The trial court in denying defendant's motion to dismiss for failure to state a cause of action held that the foregoing allegations were sufficient to charge defendant with gross negligence.

Subsequently, defendant moved for a summary final judgment based upon the depositions of the parties, and it is upon these proofs that the trial judge bottomed the instant judgment. Construing the facts contained in these depositions in plaintiff's favor, as we must do in a summary final judgment proceeding, we find:

1. Defendant was driving from 55 to 60 miles per hour in a 45 mile per hour speed zone.

2. Defendant was wearing new bifocal glasses which he had obtained about one week prior to the accident and was encountering difficulty in adjusting his eyes to them.

3. Defendant saw lights on the stopped truck more than a block away, but failed to slow down until he was half a car length from it.

4. Defendant's explanation for not slowing down and timely stopping was that he mistook the two red lights which were located high on the stakebody truck to be similar lights which were situated on a bridge about one-half of a mile beyond the point where the accident occurred.

We now compare the allegations in the complaint with the proofs.

The complaint alleges that defendant was grossly negligent by not seeing the warning lights located on the truck. Defendant admits that he saw said lights more than a block away and did not reduce the speed of his automobile. Plaintiff alleged defendant was traveling at a dangerous rate of speed in excess of the 45 mile legal limit. Defendant testified that he was driving "50 to 60" miles per hour; the complaint alleges that defendant proceeded at a dangerous rate of speed in a straight line and without slackening his speed or applying his brakes, drove into the rear of the truck with great force and violence. The defendant further testified on his deposition that he was "* * * half a car length when I realized that was a truck sitting in front of me then." Thus, each material allegation of plaintiff's complaint has been substantiated and the complaint having stated a cause of action, we conclude that Plaintiff made out a prima facie case.

Thousands of pages have been written by the appellate courts of this state in their efforts to draw a line between gross and simple negligence for the guidance of the bench and the bar. The trial judge in the case sub judice stated the rule as:

"`the rule which would more nearly solve the problem than any other would be one which recognized that simple negligence is that course of conduct which a reasonable and prudent man would know might possibly result in injury to persons or property whereas gross negligence is that course of conduct which a reasonable and prudent man would know would probably and most likely result in injury to persons or property.' Bridges v. Speer (Fla. *179 1955) 79 So.2d 679. 3 Fla.Jur., Automobiles and Other Motors Vehicles, Section 124, page 602."

- - - -

# PARTS OF THE EXERCISE:
A – According to the opinion excerpt, how long before the accident had the defendant obtained his new bifocal glasses?
B – Please recast the paragraph of the opinion excerpt beginning "The complaint alleges that defendant was grossly negligent" as a bulleted list, keeping its main facts.
C – Extend the opinion excerpt on gross negligence with the next passage, picking up right after the quoted rule.

- - - -

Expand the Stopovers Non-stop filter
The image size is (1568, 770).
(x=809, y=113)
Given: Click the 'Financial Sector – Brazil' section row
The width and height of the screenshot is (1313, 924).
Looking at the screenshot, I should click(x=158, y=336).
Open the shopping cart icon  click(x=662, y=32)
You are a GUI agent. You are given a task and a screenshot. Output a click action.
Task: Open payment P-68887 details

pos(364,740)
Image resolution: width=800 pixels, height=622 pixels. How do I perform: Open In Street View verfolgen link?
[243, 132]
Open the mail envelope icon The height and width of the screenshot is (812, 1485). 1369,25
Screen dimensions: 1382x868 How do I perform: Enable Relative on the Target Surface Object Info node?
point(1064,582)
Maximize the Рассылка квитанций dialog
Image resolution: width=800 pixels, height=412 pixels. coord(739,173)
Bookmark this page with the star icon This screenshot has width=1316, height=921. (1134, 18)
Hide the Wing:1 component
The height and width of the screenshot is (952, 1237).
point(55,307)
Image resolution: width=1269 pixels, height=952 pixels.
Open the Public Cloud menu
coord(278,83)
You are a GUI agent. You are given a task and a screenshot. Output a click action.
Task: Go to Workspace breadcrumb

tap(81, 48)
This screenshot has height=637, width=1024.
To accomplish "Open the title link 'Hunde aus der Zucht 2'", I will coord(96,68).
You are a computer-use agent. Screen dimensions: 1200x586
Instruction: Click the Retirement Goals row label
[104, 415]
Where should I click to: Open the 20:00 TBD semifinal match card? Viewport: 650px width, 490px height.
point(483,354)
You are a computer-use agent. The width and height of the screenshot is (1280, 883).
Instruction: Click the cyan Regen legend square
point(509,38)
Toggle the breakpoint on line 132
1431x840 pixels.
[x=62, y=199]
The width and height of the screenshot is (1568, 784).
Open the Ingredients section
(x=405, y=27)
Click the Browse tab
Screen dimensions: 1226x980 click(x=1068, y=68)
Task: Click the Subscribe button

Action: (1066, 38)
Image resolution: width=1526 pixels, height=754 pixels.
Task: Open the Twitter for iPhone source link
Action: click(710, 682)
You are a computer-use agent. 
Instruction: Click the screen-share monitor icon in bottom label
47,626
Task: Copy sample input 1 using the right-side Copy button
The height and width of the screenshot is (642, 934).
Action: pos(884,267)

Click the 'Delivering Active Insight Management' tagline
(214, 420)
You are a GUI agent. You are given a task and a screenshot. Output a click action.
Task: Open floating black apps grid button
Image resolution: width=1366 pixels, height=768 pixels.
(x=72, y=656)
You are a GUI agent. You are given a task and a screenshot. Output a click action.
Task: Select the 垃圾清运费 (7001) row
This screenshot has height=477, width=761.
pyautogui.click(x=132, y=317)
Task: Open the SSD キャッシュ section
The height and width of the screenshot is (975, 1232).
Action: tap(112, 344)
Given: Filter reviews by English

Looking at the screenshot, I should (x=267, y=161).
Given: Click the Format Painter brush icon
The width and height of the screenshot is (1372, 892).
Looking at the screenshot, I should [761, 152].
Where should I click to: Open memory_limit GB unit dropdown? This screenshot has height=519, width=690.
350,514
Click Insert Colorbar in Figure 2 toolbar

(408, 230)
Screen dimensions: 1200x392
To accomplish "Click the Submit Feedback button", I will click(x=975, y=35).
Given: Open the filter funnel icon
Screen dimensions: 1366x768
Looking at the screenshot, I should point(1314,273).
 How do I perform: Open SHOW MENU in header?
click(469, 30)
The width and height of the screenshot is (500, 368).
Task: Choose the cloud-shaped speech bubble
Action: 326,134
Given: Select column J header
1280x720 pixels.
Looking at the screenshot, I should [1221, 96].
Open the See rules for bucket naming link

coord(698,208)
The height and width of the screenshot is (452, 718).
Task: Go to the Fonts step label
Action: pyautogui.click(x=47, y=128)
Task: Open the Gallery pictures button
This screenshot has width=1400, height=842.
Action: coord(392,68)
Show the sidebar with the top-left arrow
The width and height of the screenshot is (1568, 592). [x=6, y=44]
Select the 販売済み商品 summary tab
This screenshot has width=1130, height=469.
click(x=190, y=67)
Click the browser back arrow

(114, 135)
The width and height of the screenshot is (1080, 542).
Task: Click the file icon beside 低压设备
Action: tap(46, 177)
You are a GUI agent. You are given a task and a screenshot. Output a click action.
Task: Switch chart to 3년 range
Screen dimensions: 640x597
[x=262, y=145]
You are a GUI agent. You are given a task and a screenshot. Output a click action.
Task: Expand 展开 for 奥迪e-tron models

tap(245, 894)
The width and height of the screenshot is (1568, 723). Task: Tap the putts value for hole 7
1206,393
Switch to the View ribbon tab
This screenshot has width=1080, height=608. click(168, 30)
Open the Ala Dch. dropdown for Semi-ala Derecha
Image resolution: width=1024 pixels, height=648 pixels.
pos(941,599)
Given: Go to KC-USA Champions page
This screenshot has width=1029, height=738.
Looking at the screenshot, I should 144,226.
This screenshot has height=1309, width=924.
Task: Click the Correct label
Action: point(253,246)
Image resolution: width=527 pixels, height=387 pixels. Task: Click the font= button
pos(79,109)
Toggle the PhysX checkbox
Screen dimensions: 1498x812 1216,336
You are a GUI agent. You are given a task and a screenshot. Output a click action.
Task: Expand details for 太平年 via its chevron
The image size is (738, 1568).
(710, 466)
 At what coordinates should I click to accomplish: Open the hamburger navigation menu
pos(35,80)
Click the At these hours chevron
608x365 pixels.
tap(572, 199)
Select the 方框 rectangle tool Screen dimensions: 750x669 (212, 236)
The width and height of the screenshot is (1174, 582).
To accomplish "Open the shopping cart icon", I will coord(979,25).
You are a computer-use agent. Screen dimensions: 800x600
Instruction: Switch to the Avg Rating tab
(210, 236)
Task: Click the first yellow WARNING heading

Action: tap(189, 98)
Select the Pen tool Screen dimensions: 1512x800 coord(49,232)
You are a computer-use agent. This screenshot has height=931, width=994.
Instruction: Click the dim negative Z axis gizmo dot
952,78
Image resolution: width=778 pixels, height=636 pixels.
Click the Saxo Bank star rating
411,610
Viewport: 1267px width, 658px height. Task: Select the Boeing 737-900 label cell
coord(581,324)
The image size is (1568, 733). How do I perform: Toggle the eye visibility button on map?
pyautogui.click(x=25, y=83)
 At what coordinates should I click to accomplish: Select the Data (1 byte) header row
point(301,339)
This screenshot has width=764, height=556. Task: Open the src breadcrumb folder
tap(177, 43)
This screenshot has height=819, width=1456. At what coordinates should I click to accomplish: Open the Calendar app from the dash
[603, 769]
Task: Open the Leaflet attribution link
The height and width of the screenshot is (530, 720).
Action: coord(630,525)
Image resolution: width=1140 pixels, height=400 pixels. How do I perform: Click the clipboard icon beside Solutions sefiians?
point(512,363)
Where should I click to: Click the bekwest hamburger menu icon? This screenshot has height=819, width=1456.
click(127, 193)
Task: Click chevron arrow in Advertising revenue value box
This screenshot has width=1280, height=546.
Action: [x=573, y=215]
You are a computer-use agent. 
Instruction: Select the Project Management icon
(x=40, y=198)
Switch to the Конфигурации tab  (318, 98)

- - - -

# ANSWERS FOR THIS EXERCISE:
A – About one week before the accident.

B –
- The complaint alleges gross negligence in not seeing the truck's warning lights; the defendant admits he saw them more than a block away and did not reduce his speed.
- The complaint alleges a dangerous speed above the 45-mile limit; the defendant testified he was driving "50 to 60" miles per hour.
- The complaint alleges he drove straight on without slackening speed or braking and struck the rear of the truck with great force; the defendant testified he was half a car length away when he realized a truck was in front of him.
- Each material allegation was therefore substantiated, and since the complaint stated a cause of action, the court concludes the plaintiff made out a prima facie case.

C –
Defendant submits that the appropriate rule is whether "* * * the driver, at the time and place, knew that his driving `would probably and most likely result in injury to persons or property or that the likelihood of injury to other persons or property' was known by the driver `to be imminent or clear and present'. Bridges v. Speer, Fla., 79 So.2d 679." (Emphasis supplied.) And plaintiff contends that in doubtful cases, the question of whether the negligence is ordinary or gross is one which should be submitted to the jury. Douglass v. Galvin, 130 So.2d 282 (Fla.App.2d 1961). We have no quarrel with the cited principles of law, for each of them is sound. As is not unusual, it is the application of same that presents the problem that now confronts us.

Faircloth v. Hill, 85 So.2d 870 (Fla., 1956), is a case of close factual similarity to those facts admitted by the summary judgment in the instant cause. In the Faircloth case it was alleged that the defendant Hill drove his automobile at a speed of 70 miles per hour for a distance of more than 1800 feet while a well-lighted parked truck was plainly visible but did not apply his brakes until he was only 20 feet away from the parked truck. In holding that such allegations stated a cause of action sounding in gross negligence, the Supreme Court stated:

"Appellee contends that the collision could have resulted from some momentary lapse or error in judgment on the part of the driver of the automobile. While these might be defensive matters that could be submitted to a jury in defense of the claim of gross negligence, we cannot infer them from the allegations of the complaint. So far as the complaint reveals, this tragic collision could have been avoided by the exercise of `slight care' on the part of the driver of the automobile and it appearing from the allegations that he failed to exercise the slightest degree of care commensurate with the circumstances, the complaint was at least sufficient to charge gross negligence within the limits of our prior decisions. See Shams v. Saportas, 152 Fla. 48, 10 So.2d 715; De Wald v. Quarnstrom, Fla. 1952, 60 So.2d 919; Brown v. Roach, Fla. 1954, 67 So.2d 201; Weiss v. Kamen, Fla. 1953, 67 So.2d 761; Schneider v. Saxon, Fla. 1955, 82 So.2d 501; Dexter v. Green, Fla. 1951, 55 So.2d 548." (Emphasis supplied.)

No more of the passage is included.